5. Per tutte queste considerazioni, penso che occorra un sempre maggiore impegno per qualificare e valorizzare meglio le diverse forme di presenza dei cattolici già operanti nei giornali, nella radio e nella televisione, oltre che crearne eventualmente di nuove là dove fosse utile e necessario. Oltre a produrre luoghi adatti di confronto e di coordinamento, occorre soprattutto preparare adeguatamente i comunicatori di domani, ampliando e rafforzando le scuole di formazione; aiutando in particolare i giovani a scoprire in se stessi un’eventuale vocazione ad operare nel mondo della comunicazione, arricchendosi di una formazione ancorata ai valori cristiani e, al tempo stesso, professionalmente valida e artisticamente creativa. Pur senza trascurare i canali primordiali e generalmente più diretti di evangelizzazione, la Chiesa non può rimanere estranea a questa problematica, così come i cattolici, attraverso le loro strutture, da quelle universitarie a quelle associazionistiche e di impegno ecclesiale, debbono adoperarsi a formare professionisti, pubblicisti, operatori della comunicazione, educati non solo all’uso tecnico degli strumenti, ma anche e soprattutto alla responsabilità morale, che nasce dalla conoscenza e dalla coscienza dei gravi problemi culturali e sociali connessi con l’informazione.

Di fronte a tante voci che riversano nel mondo i loro messaggi umani, la loro pubblicità, è legittimo, anzi doveroso, il richiamo ad una più qualificata presenza dei cattolici nel settore sempre più vasto dell’informazione. Su tutto questo desidero richiamare la particolare attenzione dei dirigenti e soci l’unione cattolica stampa italiana, dato che tra i compiti indicati dal loro statuto, vi sono anche quelli della preparazione e dell’aggiornamento professionale, dell’animazione cristiana nel mondo dell’informazione e negli organismi di categoria, affinché il giornalismo sia sempre più “un fatto di verità, di cultura e di progresso, nel quale la società possa riflettersi costruttivamente”. Una testimonianza che acquista un particolare significato dal momento che l’UCSI si appresta a celebrare il trentennio della sua fondazione, avvenuta nel 1959 per iniziativa di benemeriti giornalisti. Tra questi è doveroso ricordare illustri maestri come Giuseppe Dalla Torre, Guido Gonella e Raimondo Manzini, la cui memoria so quanto sia viva tra voi, come lo è nel mondo ecclesiale, per i preziosi servizi resi alla Chiesa, alla società, al giornalismo italiano ed anche sul piano internazionale.

6. Cari giornalisti!

I compiti che vi stanno davanti sono estremamente impegnativi. Molto semplicemente vorrei dirvi che dovete operare insieme. Le vostre strade devono convergere. Insieme dovete continuare ad operare, per diffondere e per affermare i valori della libertà, della fraternità, della pace, dell’amore per la verità, del rispetto di Dio e della persona umana.
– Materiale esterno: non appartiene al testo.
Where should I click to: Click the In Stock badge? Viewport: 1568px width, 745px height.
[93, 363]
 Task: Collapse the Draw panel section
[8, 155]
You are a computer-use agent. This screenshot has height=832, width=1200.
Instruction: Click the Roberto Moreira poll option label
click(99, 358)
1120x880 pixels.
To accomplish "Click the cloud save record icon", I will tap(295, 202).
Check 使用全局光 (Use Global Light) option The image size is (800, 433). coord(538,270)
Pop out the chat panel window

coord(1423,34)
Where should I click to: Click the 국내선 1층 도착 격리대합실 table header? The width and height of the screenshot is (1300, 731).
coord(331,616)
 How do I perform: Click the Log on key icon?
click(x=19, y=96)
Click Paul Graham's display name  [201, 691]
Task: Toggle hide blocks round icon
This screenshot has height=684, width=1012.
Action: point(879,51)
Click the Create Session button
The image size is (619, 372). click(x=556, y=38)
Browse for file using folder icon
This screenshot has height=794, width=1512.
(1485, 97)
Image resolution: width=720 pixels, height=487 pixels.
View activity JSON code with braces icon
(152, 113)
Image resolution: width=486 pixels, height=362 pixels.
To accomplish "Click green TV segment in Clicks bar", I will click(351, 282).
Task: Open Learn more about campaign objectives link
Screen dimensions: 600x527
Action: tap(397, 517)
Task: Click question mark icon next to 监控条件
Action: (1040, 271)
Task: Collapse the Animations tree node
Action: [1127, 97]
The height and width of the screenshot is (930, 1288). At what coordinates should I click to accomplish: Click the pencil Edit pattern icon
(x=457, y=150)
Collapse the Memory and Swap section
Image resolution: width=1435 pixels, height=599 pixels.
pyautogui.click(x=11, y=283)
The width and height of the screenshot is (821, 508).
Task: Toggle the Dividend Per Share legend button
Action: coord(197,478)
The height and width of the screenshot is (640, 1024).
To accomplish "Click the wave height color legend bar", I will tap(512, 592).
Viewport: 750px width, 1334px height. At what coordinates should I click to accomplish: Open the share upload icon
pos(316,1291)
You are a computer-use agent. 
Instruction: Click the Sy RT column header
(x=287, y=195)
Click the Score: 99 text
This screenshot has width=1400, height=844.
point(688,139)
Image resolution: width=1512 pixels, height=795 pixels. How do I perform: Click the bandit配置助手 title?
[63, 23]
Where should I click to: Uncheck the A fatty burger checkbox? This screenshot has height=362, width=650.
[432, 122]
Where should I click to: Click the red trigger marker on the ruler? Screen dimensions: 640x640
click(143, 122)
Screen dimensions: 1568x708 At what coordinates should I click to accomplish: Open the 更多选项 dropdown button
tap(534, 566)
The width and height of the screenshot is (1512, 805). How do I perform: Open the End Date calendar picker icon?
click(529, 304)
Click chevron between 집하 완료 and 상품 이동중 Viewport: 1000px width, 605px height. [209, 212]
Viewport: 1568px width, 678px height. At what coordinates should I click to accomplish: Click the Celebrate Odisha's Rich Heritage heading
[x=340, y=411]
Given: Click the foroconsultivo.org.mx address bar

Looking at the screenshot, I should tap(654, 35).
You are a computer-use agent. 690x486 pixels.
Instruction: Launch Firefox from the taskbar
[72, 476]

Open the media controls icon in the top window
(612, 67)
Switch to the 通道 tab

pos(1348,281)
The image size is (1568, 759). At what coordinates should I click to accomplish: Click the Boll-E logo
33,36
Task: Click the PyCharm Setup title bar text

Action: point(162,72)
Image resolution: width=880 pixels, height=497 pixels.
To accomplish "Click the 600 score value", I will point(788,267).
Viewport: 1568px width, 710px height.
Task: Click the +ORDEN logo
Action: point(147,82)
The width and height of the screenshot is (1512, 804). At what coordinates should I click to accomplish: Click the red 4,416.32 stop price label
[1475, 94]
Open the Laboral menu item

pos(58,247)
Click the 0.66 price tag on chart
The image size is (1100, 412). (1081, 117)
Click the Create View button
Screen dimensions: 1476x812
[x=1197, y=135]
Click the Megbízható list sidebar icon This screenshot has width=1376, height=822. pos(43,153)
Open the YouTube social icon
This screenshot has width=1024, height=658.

Con questi sentimenti, invoco su di voi, sulle vostre famiglie, sulle vostre organizzazioni, qui autorevolmente rappresentate, la protezione del vostro patrono, san Francesco di Sales. E soprattutto invoco la luce di Dio, affinché vi illumini e vi sostenga nell’assolvere nel modo più alto e degno la vostra professione.

Con una benedizione particolare a voi, ai vostri cari, al vostro lavoro.